- **Task prompt**
Copy the passage of the World Cup piece that begins at the words "I’ve been a" and stops after "apologizes for it.", renaming "Slovenia" as "England" throughout.

- **Given text**
I’m a huge fan of football. And so, with World Cup 2010 in full swing, this is an exciting month for me.

I’ve been a football fan for literally as long as I can remember. And by that, of course, I mean that the Cup started a week ago, and a week is as about long as I can remember. Before I was a football fan, I was a Grateful Dead fan; you can draw your own conclusions.

Anyway, for those of you who are new to “the beautiful game,” as it is sometimes called, I have assembled a few pointers.

The biggest news in World Cup action this week was a foul called against the US side during their match against Slovenia; the controversial ruling deprived the Yanks of a goal and subsequently a much-needed win.  Good news, however – according to FIFA rules, the call is not officially final until Joe Barton apologizes for it.

Some of the terminology used in soccer can be confusing; allow me to clarify. To begin with, the game is rightly called “football,” although in this country it is sometimes called “soccer,” or more often “elitist Euro-fag-ball.” It’s called “the world’s game” because the entire planet has taken it to its bosom. The entire planet except for us, I mean. But then, we’re the country that stages baseball games that we call (without irony) the World Series — and then don’t invite any other countries in the … you know … world.

- **Data lines**
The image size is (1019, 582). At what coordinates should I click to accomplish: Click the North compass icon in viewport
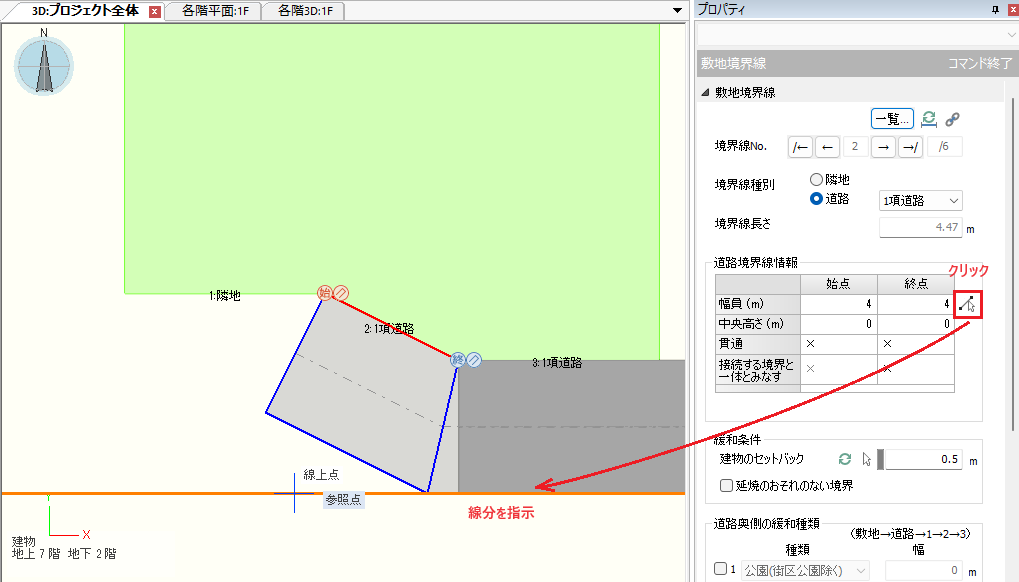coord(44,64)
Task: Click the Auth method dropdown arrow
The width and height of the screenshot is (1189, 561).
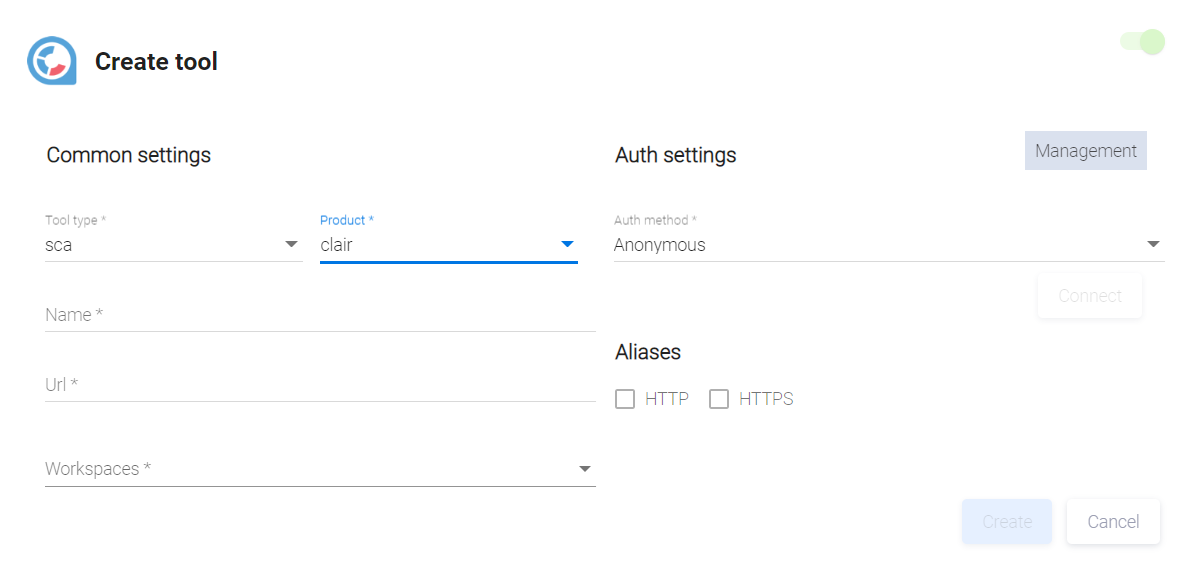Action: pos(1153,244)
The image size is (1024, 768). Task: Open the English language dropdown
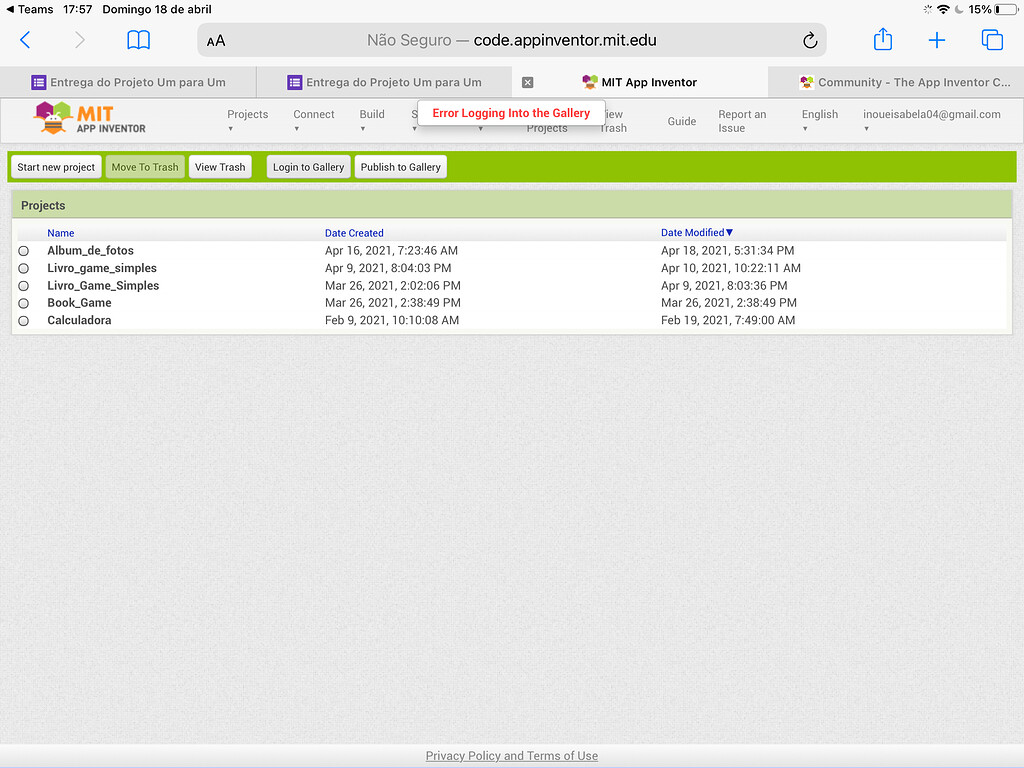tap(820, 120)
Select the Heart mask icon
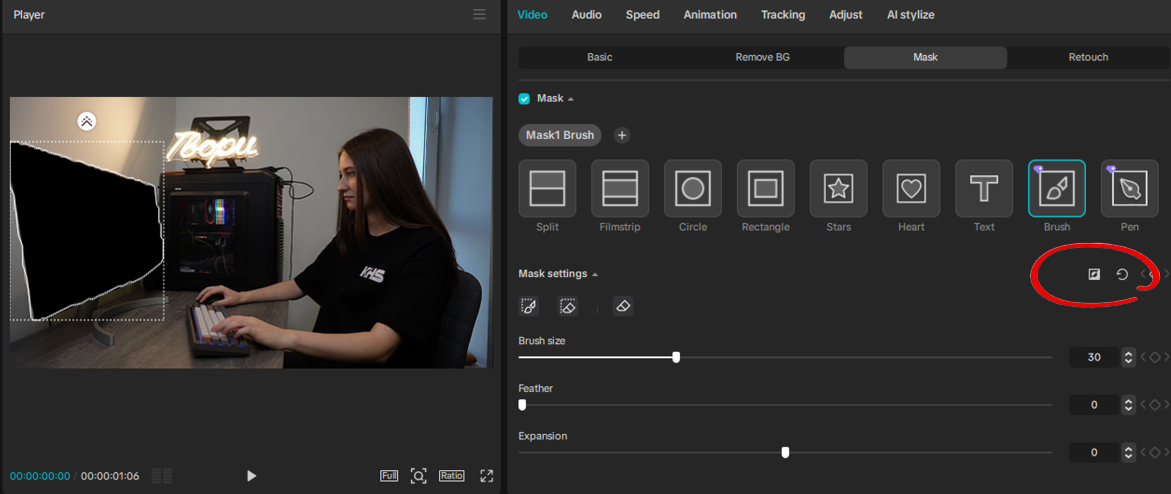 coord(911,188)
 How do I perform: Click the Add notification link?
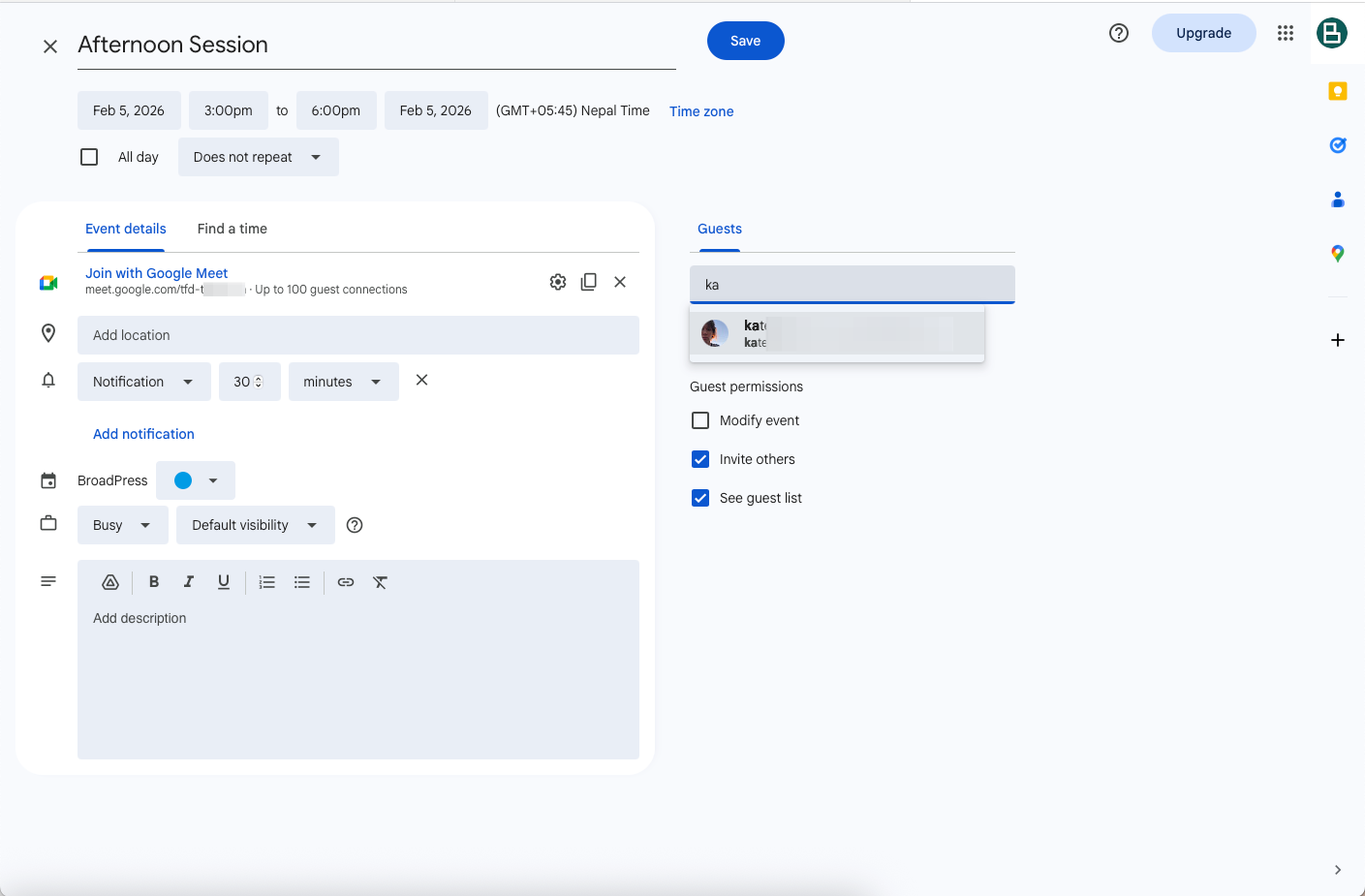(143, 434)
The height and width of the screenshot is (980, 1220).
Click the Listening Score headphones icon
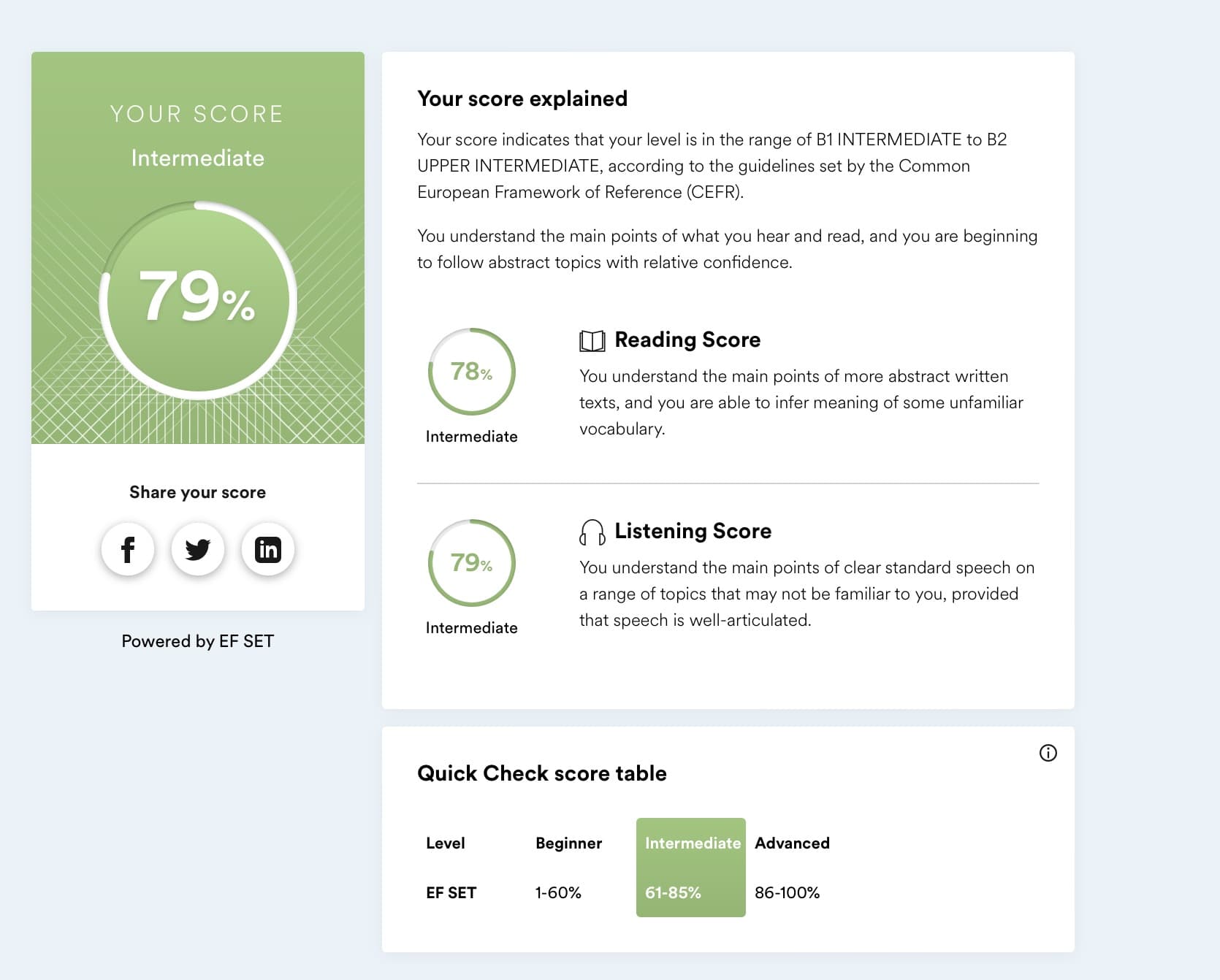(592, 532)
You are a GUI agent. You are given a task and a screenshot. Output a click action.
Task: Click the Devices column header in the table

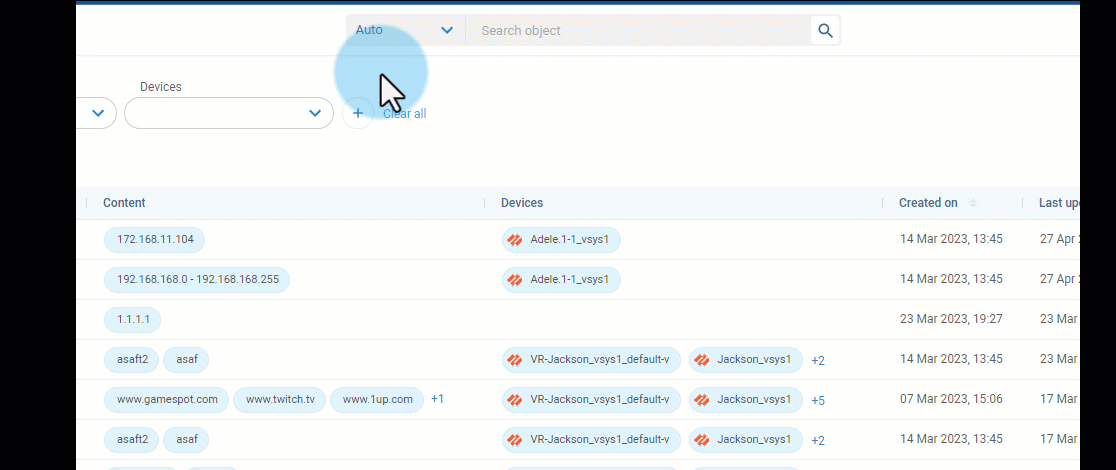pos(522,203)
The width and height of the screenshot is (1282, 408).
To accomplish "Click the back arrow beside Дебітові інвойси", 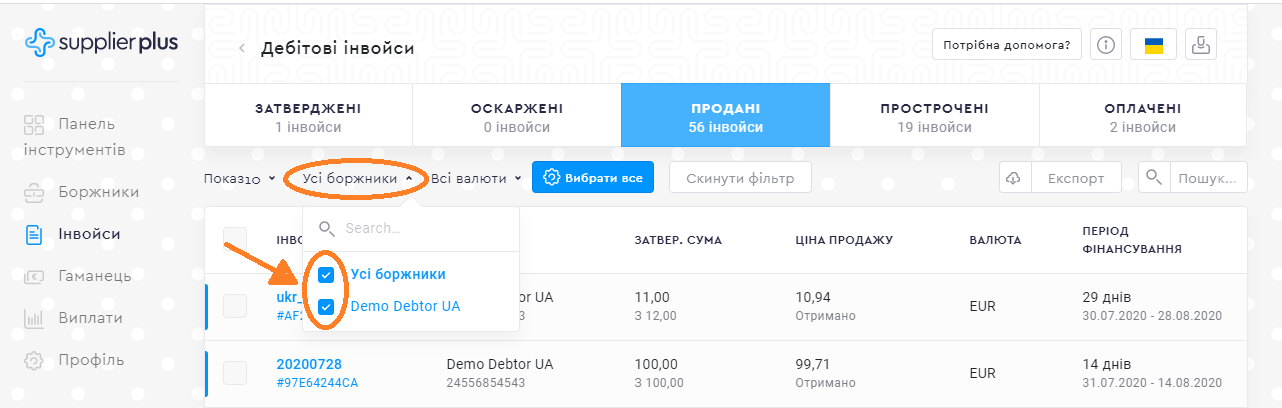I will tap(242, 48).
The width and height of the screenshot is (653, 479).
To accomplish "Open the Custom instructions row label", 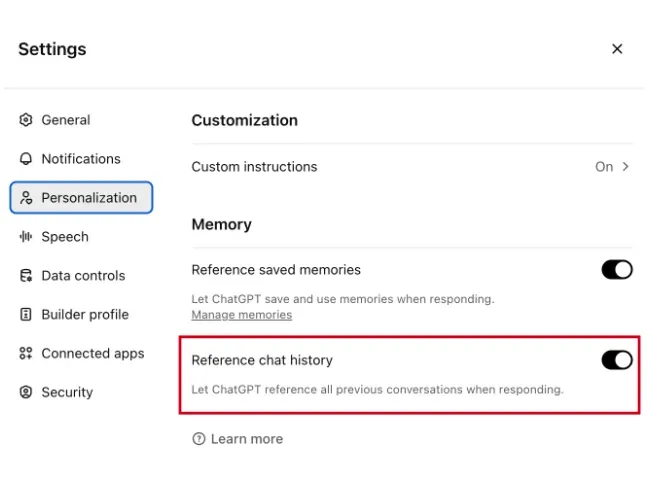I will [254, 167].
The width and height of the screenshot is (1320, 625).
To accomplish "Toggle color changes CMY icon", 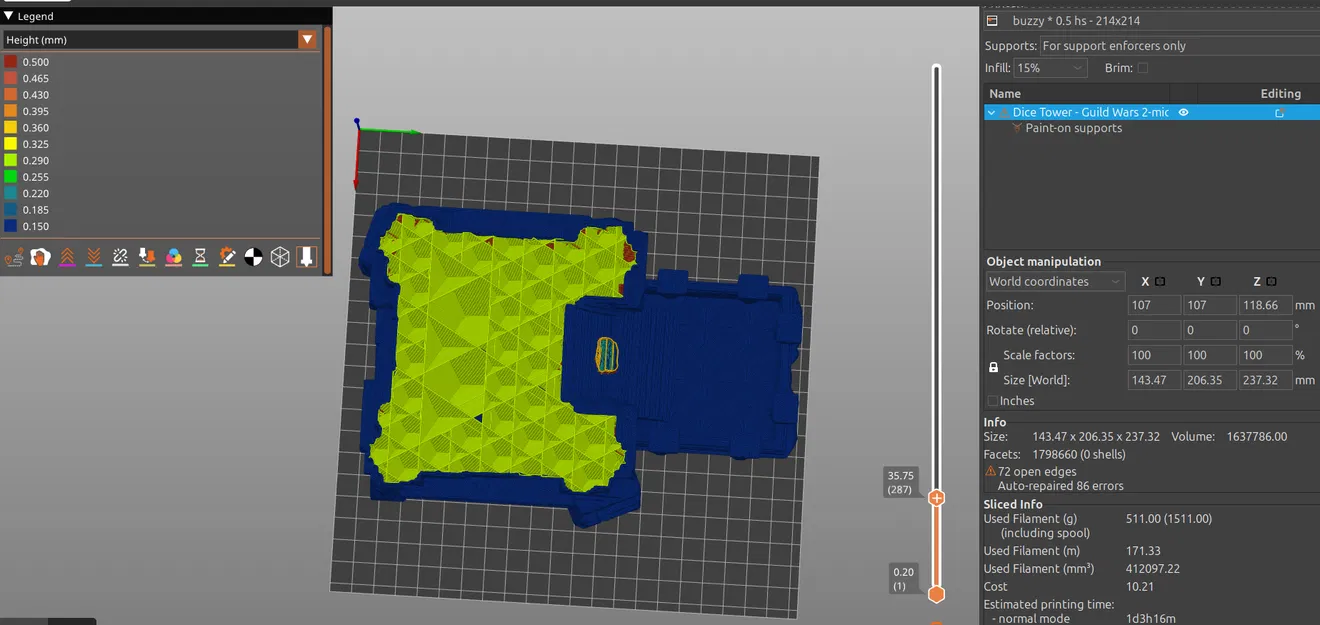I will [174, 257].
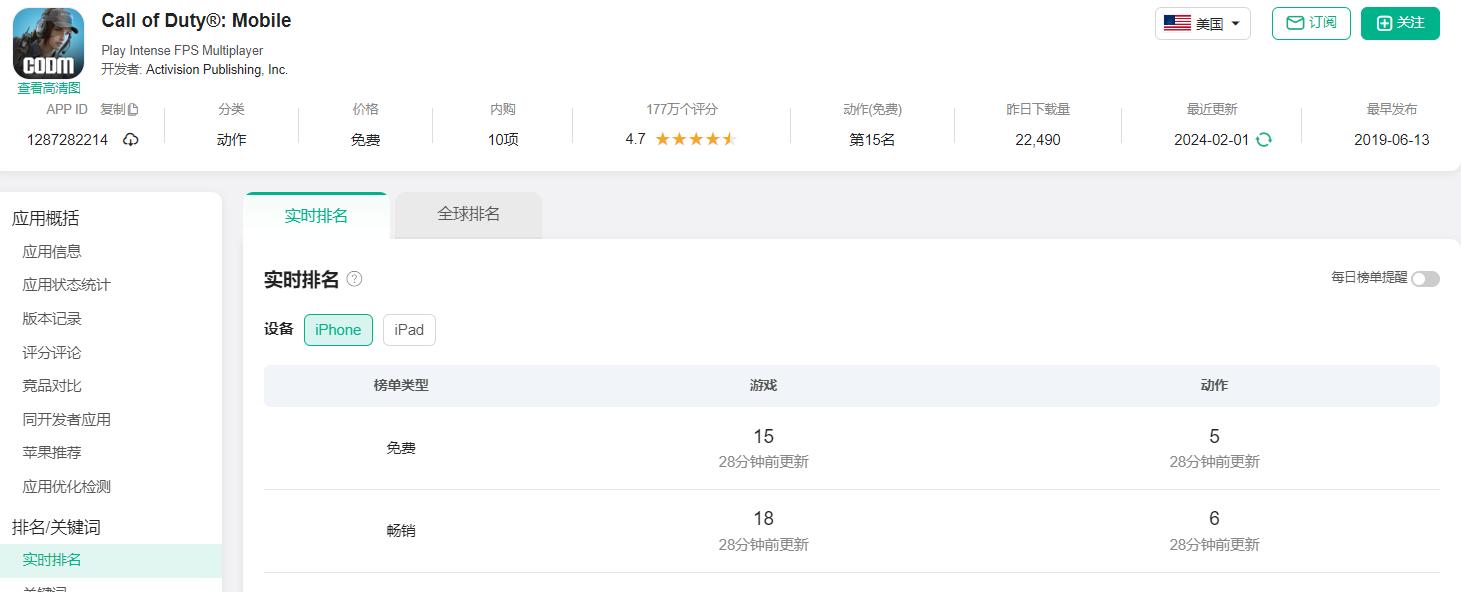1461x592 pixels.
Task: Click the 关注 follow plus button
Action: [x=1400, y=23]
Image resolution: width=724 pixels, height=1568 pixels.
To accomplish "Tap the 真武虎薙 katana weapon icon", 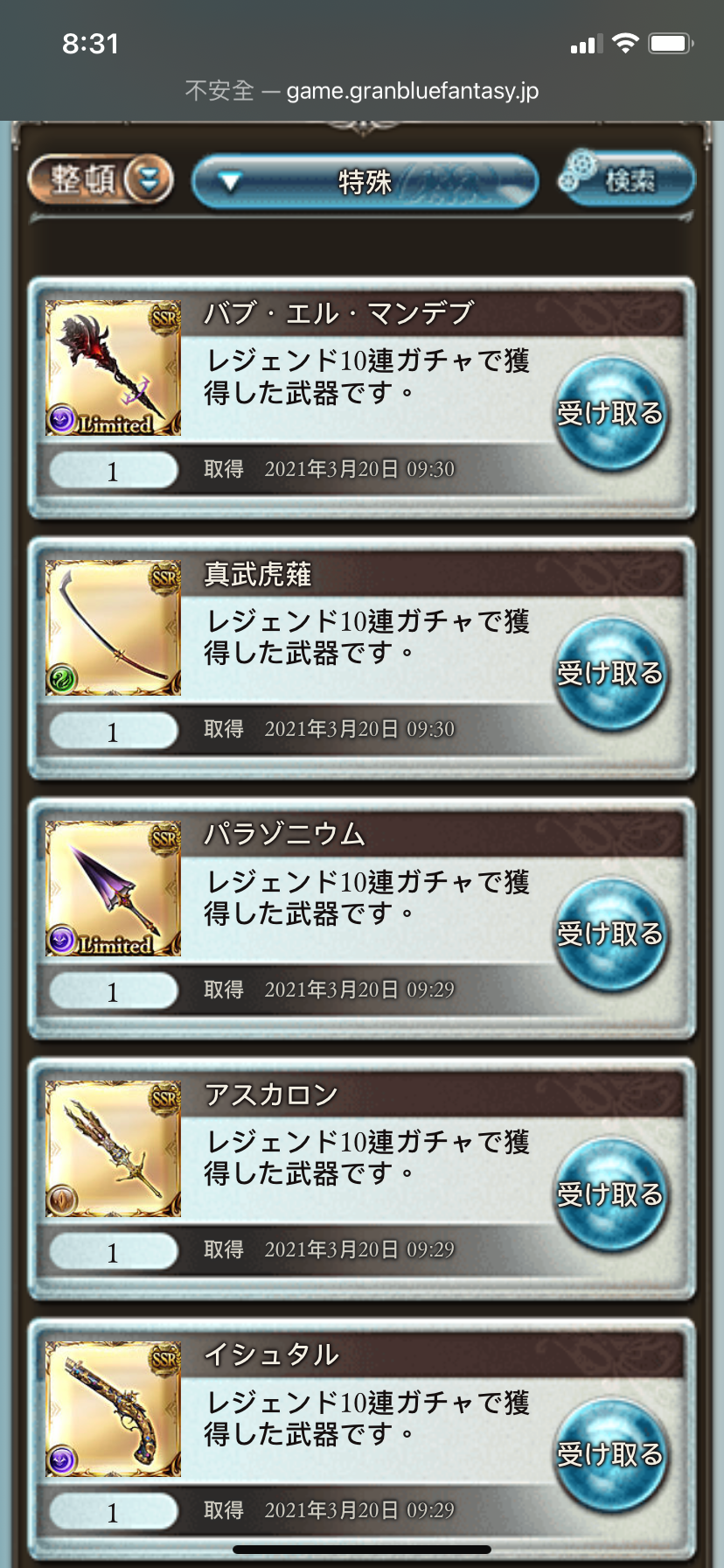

- **The response**
I’ve been a football fan for literally as long as I can remember. And by that, of course, I mean that the Cup started a week ago, and a week is as about long as I can remember. Before I was a football fan, I was a Grateful Dead fan; you can draw your own conclusions.

Anyway, for those of you who are new to “the beautiful game,” as it is sometimes called, I have assembled a few pointers.

The biggest news in World Cup action this week was a foul called against the US side during their match against England; the controversial ruling deprived the Yanks of a goal and subsequently a much-needed win.  Good news, however – according to FIFA rules, the call is not officially final until Joe Barton apologizes for it.